Às vezes achava que Enzo tinha algum atraso, era o único pensamento racional que justificaria a demora dele em responder certas questões.
- Não é o que eu acredito, é o que as entidades acreditam. Você sabe que uma entidade pode ser qualquer coisa, uma vontade muito forte, uma moldagem, uma pessoa que morreu ou mesmo alguma coisa “do lado de lá”. Estamos lidando com o terceiro caso então toda essa encenação pode mesmo funcionar.
- Depende, segundo Basílio, Adla era uma xamã africana. Não sei quanto tempo ela esteve aqui mas duvido que ela seja influenciada pela Bíblia. Ela nunca deve ter ouvido falar disso. – Contra-ataquei.

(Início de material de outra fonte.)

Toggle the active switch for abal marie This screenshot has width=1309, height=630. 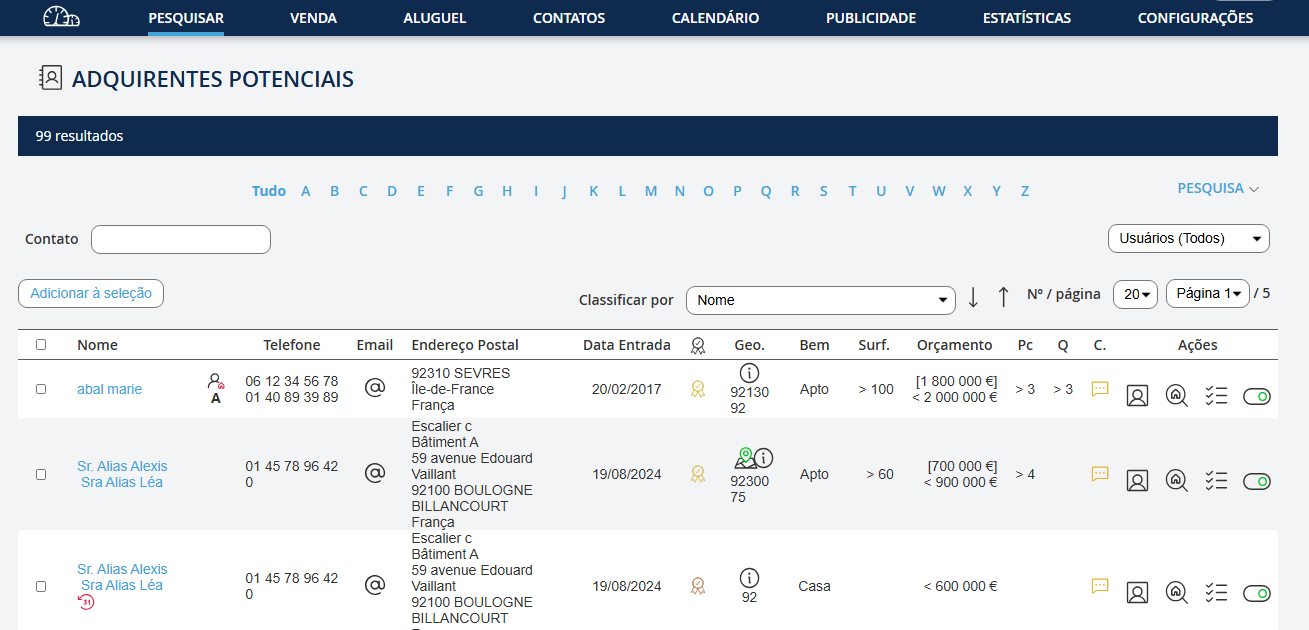[1257, 397]
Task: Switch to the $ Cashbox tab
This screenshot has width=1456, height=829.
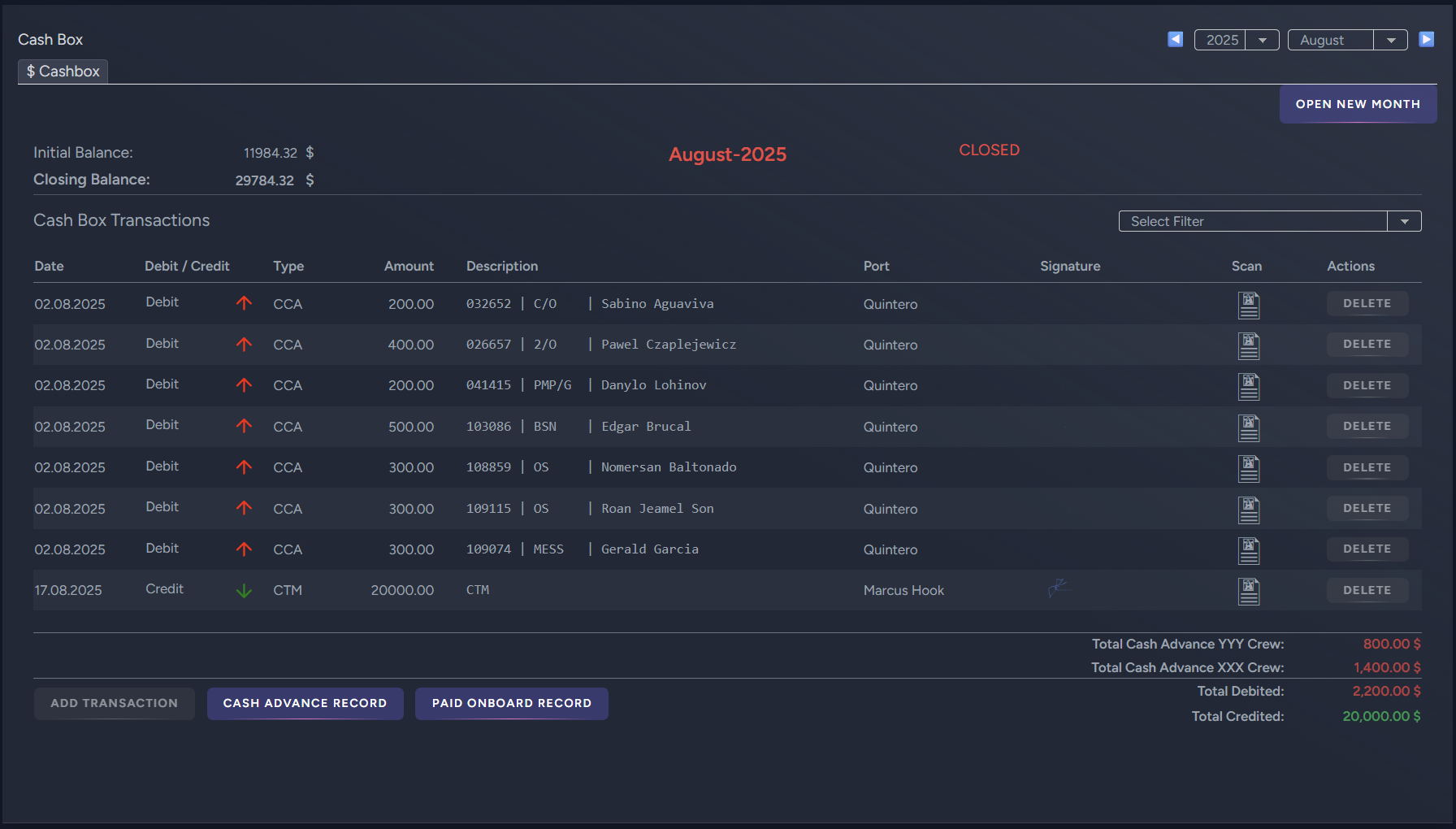Action: pos(63,72)
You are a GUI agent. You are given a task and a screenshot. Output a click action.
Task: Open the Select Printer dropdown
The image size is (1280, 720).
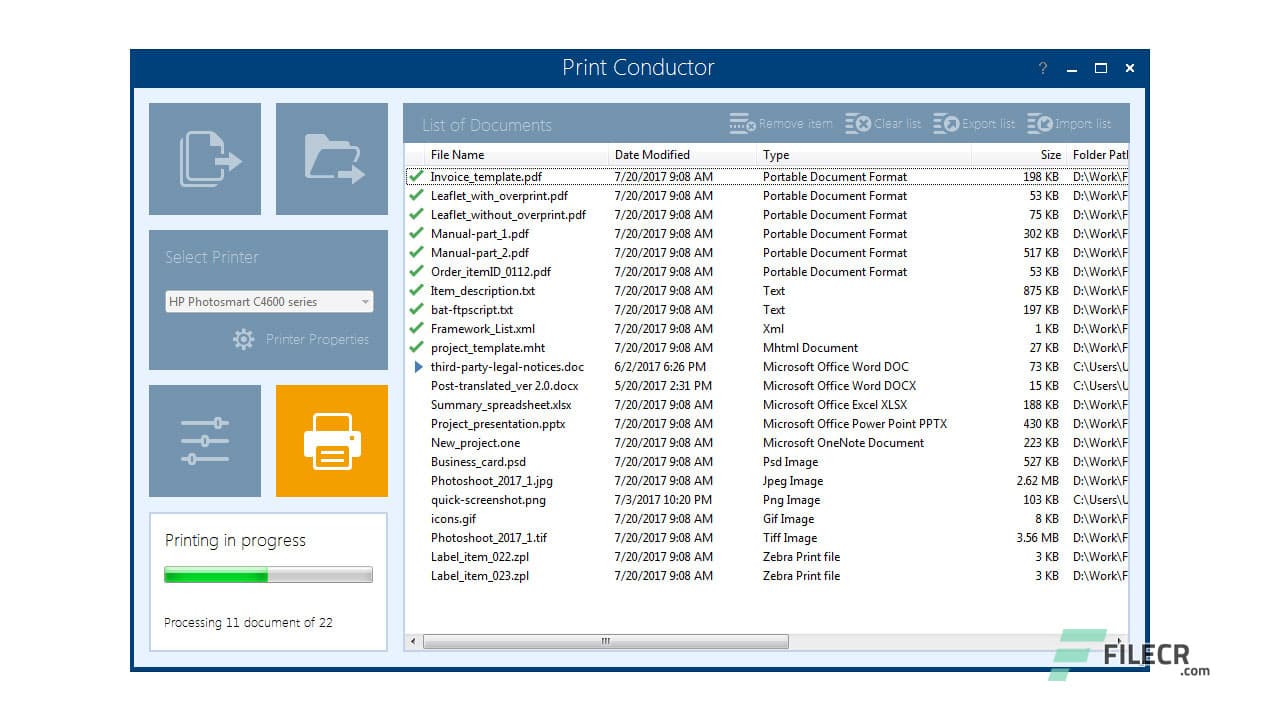point(366,301)
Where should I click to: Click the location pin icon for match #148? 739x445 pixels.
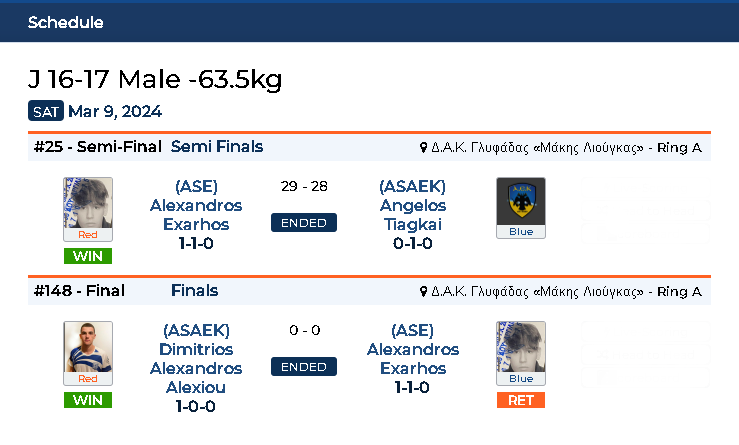coord(423,291)
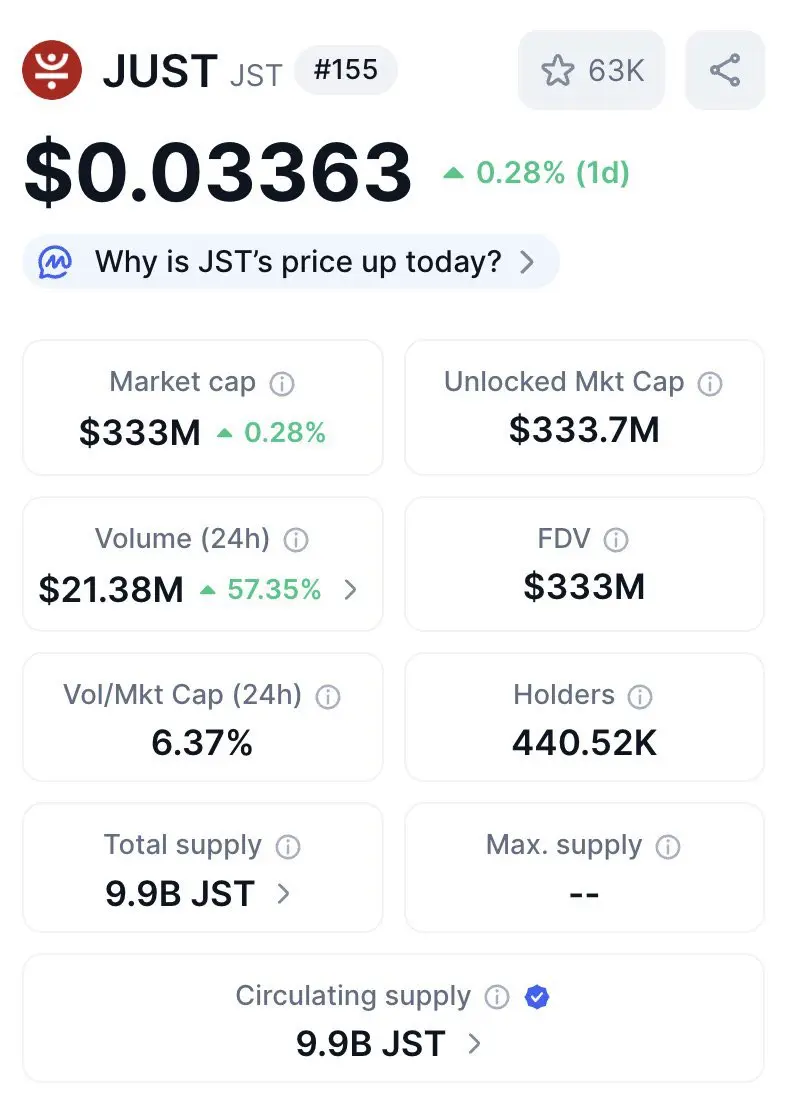Click the #155 rank badge

pos(345,70)
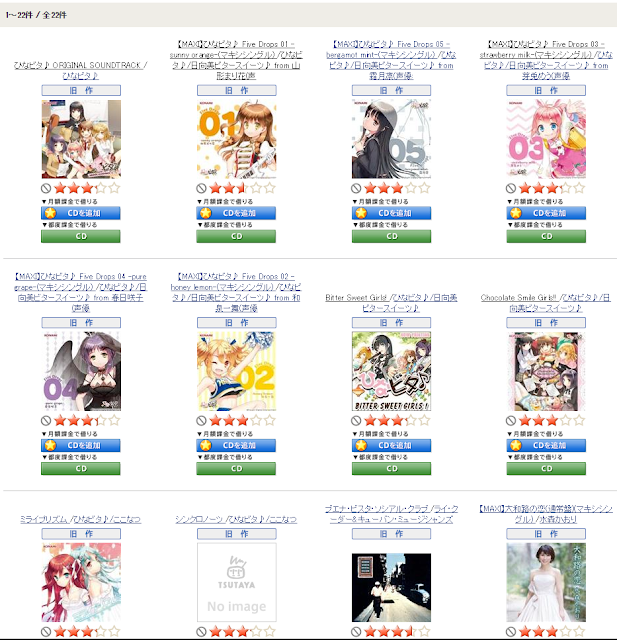Screen dimensions: 617x640
Task: Click first star under Five Drops 02
Action: [x=215, y=420]
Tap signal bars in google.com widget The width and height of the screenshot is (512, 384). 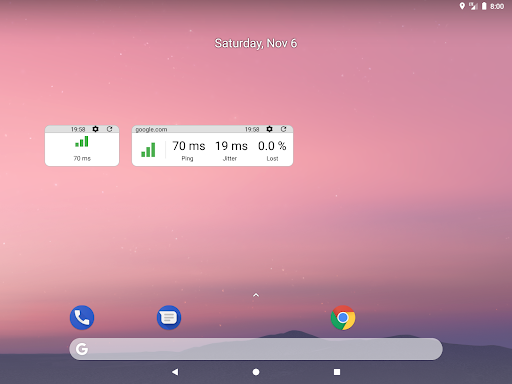148,150
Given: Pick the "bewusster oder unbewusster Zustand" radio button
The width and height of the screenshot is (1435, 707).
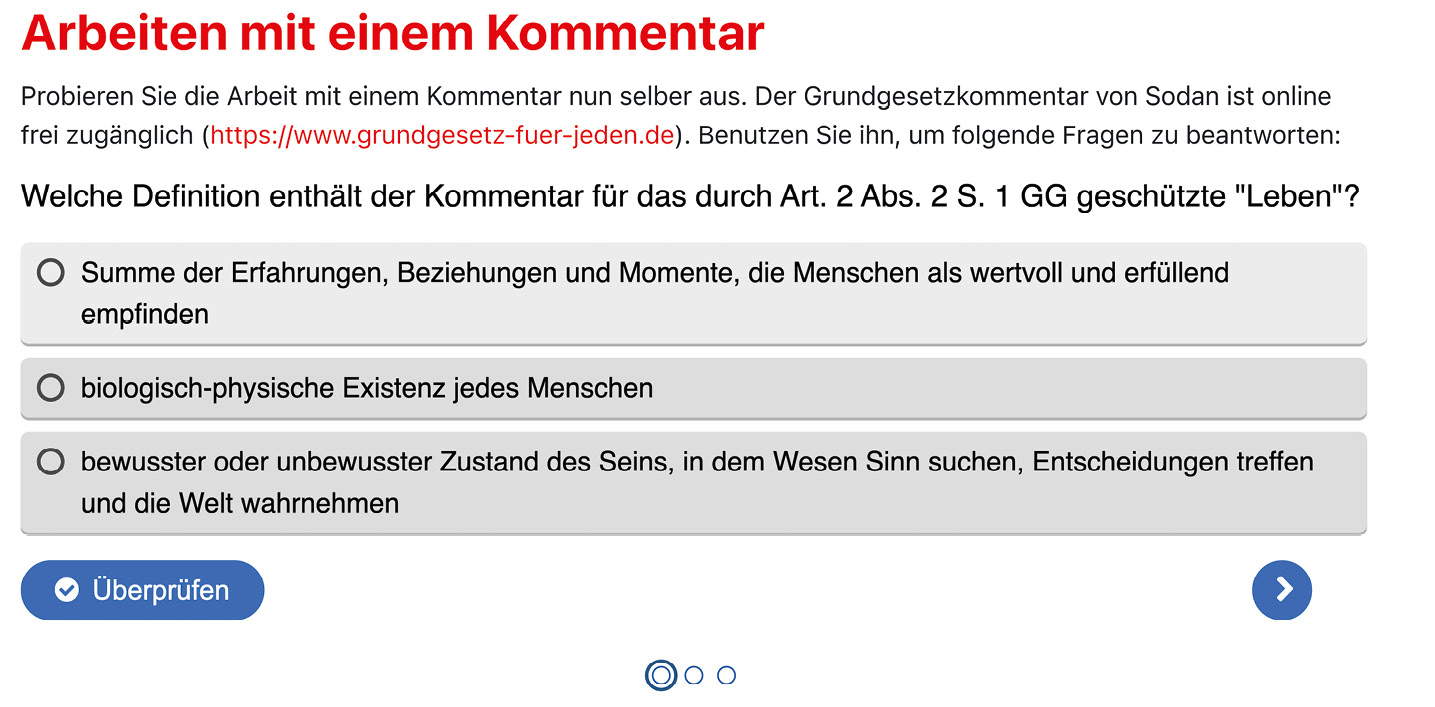Looking at the screenshot, I should tap(50, 461).
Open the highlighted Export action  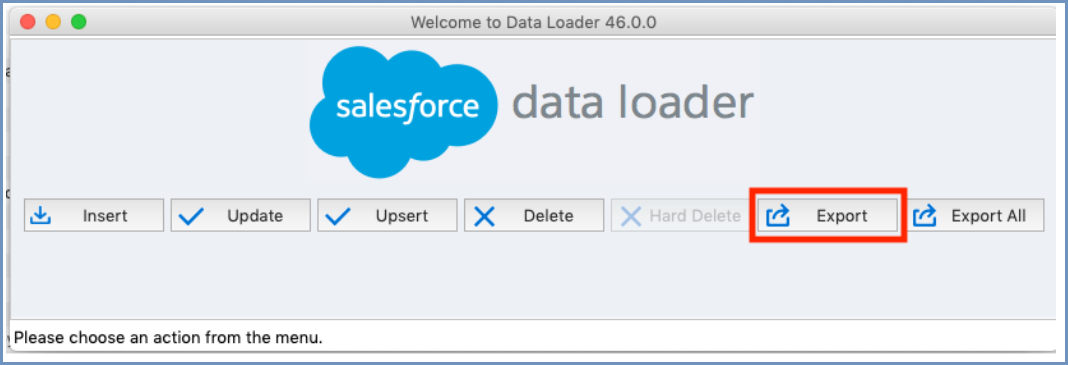tap(828, 216)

- Talvez, mas Luciano deve ter ouvido. E às vezes o importante não é o tipo de crença mas a crença em si. Adla deveria acreditar em seus deuses, ela tinha uma fé, talvez a fé do padre entre em sintonia com a dela.
Precisei admitir que era uma boa teoria mas só ficaria convencida quando visse alguma reação, por isso me dirigi até a pequena central que Enzo havia montado – uma versão menor da central em seu próprio quarto – e passei a analisar as imagens e os mostradores analógicos que ficavam sobre a mesa. Não havia nada de anormal nas câmeras de alta definição, nem nas térmicas ou nas de visão noturna – que eu não fazia idéia do porque estavam ali. – Os medidores de campo magnético também estavam ok bem como o contador Geiser. Podíamos estar monitorando tanto um exorcismo quanto o desabrochar de uma planta na primavera.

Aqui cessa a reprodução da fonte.